Capital Metro would like to run its rapid bus, limited-stop service on those toll lanes from Texas 45 North in Round Rock to Texas 45 Southeast near Buda. But the transit agency, to get as much ridership as possible from such a service, would prefer “in-line” stops in several places through the interval.
An in-line station would involve adding a lane alongside each toll lane for several hundred yards at each station point, allowing buses to leave the flow of cars and pull to a stop. Because the toll lanes are likely to be in the middle of I-35, bus passengers would have to get to and from the stations using either existing overpasses or new pedestrian bridges running from alongside the highway to the median.
Capital Metro probably would have connecting east-west bus service to these locations, allowing some passengers to make a short walk to get to the in-line stations. Other passengers might face a longer hike.
The alternative — an inferior option in Capital Metro’s view — is to have park-and-ride lots just off I-35 at several points. But that would force buses to leave the toll lane, weave across traffic and then exit the highway to pick up and drop off passengers, then reverse that process to get back into the toll lane.

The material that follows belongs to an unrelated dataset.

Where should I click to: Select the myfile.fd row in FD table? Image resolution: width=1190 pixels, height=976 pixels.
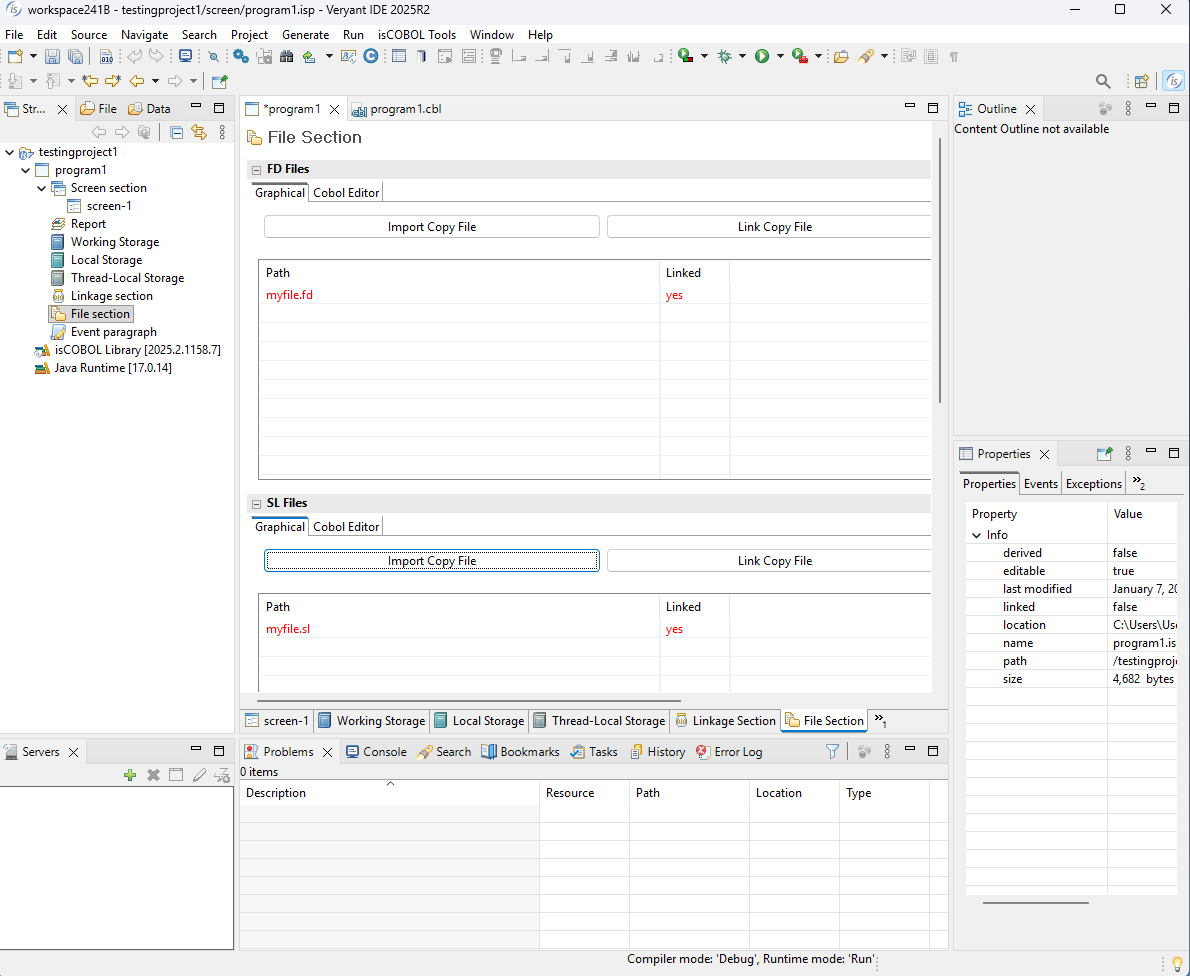290,295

That would take up to 10 minutes each time, Hemingson said. At an in-line station, the bus could come to a stop and then be moving again within 30 seconds, he said. That decreases the length of a commuting trip by bus considerably and thus, he said, increases ridership.
Capital Metro, which has been talking to TxDOT about the I-35 project for more than five years, had proposed a “super bus rapid transit” plan with nine in-line stations from Round Rock to Buda. The added cost, TxDOT said: $400 million. Beyond that, TxDOT has already begun intersection overhauls at several of those locations, including East 51st and Oltorf streets and William Cannon Drive, without an in-line station in the design.
So Capital Metro and TxDOT now have a slimmed-down version, with in-line stations proposed at Tech Ridge (just south of Howard Lane), Rundberg Lane and Slaughter Lane, and a park-and-ride lot near Texas 45 Southeast that could have flyover bridges going to and from the toll lane. In addition, this approach has special bus connections at 15th Street and flyover bridges from East Riverside Drive that would help the buses get to downtown Austin.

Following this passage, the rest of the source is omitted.